- _Exercise instructions_:
In the records below, the lines between the one holding "Task: Click the green maximize window button" and the one holding "Task: Click the green '30% less' text", inclusive, are to be transcribed exactly; no pictures are to be included.

- _Given information_:
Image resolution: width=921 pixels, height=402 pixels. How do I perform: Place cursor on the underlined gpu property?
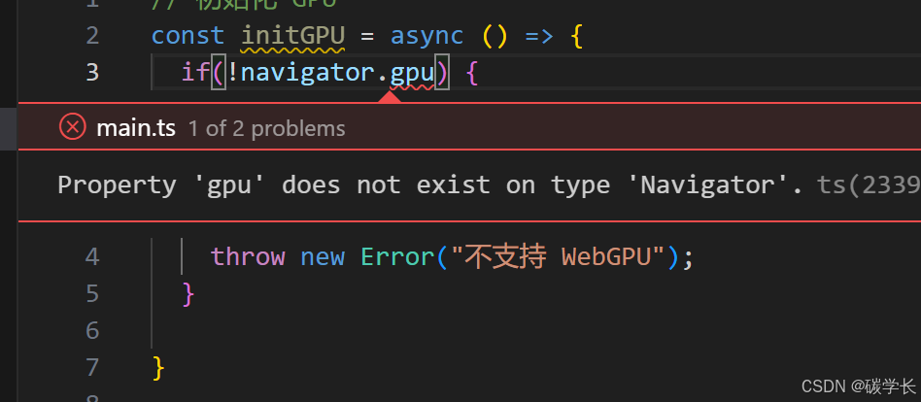tap(412, 73)
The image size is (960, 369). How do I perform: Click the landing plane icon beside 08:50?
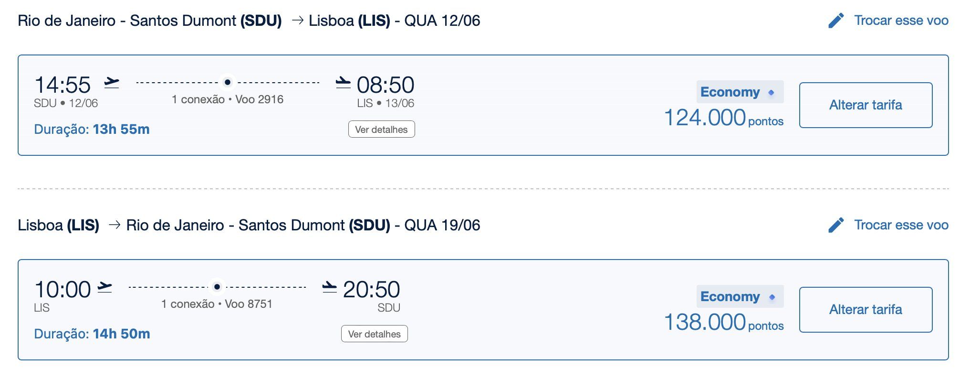[x=343, y=83]
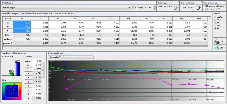Open the Datacolor Spyder4 sensor settings icon
The height and width of the screenshot is (104, 227).
pos(176,8)
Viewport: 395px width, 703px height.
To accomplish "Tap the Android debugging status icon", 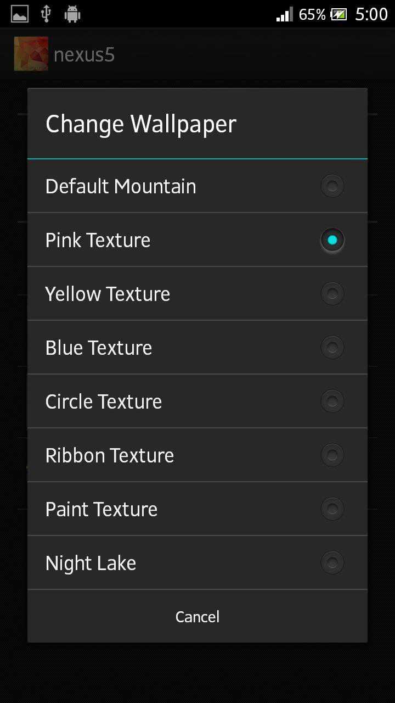I will [x=72, y=14].
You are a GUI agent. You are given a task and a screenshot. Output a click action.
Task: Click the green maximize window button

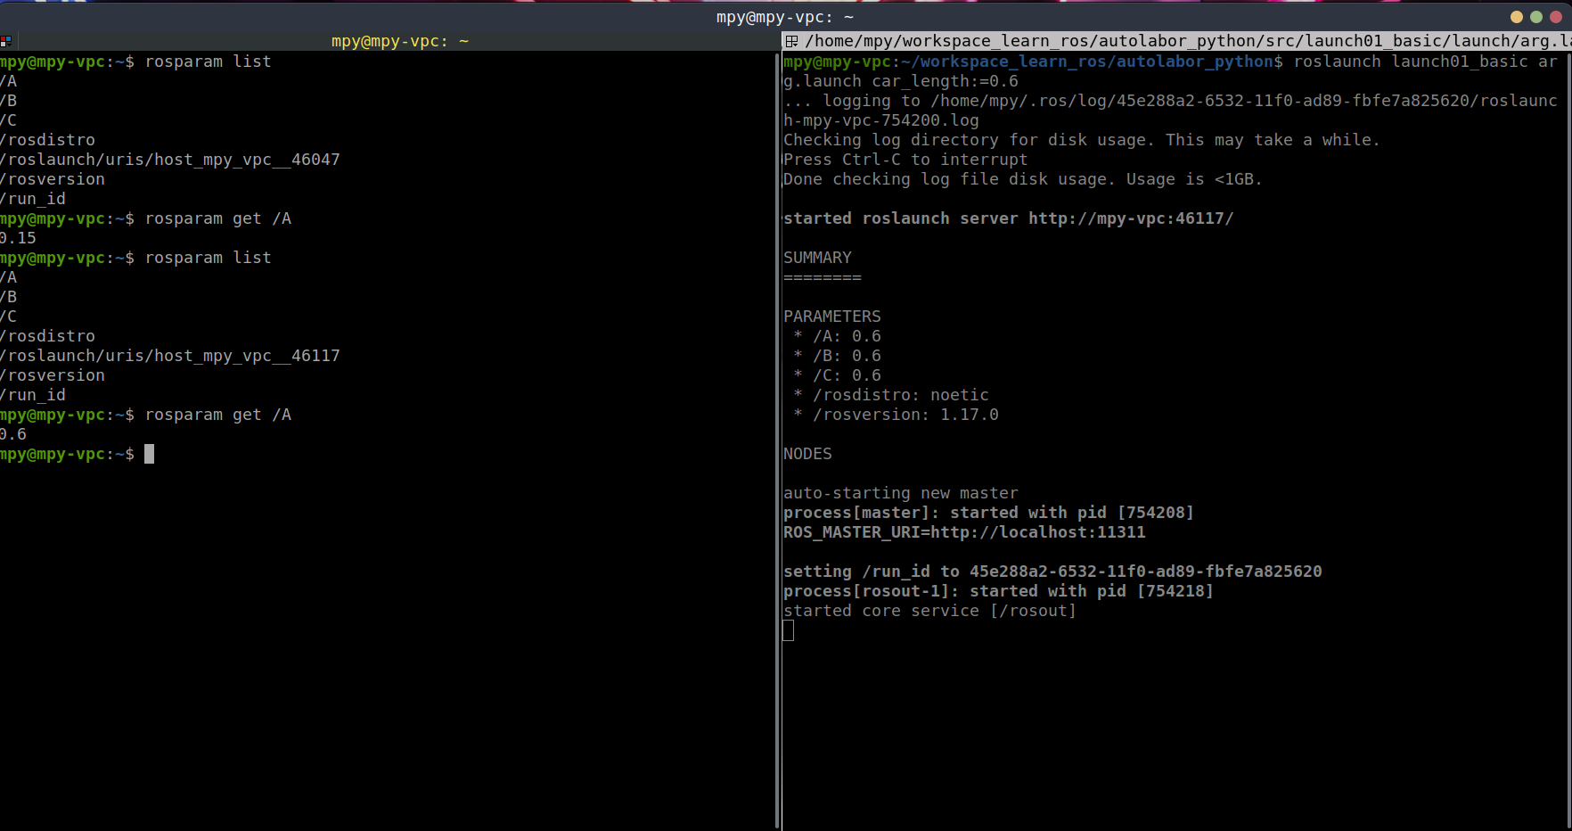point(1536,17)
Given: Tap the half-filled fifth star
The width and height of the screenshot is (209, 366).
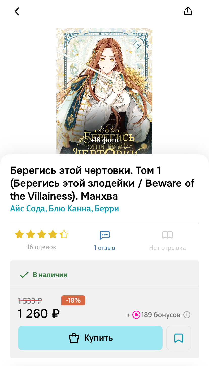Looking at the screenshot, I should click(x=64, y=235).
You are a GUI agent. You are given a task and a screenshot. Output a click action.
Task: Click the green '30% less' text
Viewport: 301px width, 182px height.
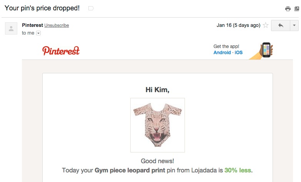(x=238, y=170)
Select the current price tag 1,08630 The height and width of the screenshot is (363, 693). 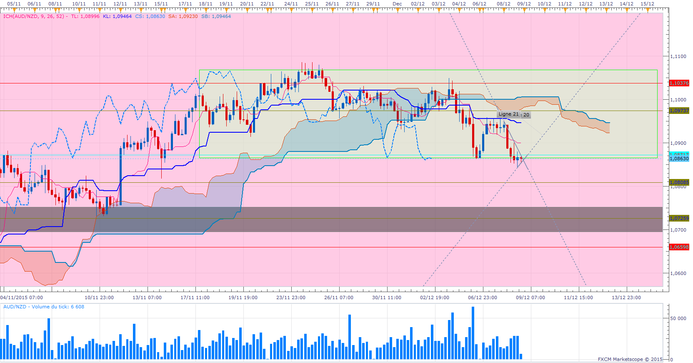click(679, 159)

- _Output below_:
Task: Click the green maximize window button

point(1536,17)
Given: Tap the half-filled fifth star
The width and height of the screenshot is (209, 366).
Looking at the screenshot, I should click(x=64, y=235).
You are a GUI agent. You are given a task and a screenshot. Output a click action.
Task: Click the green '30% less' text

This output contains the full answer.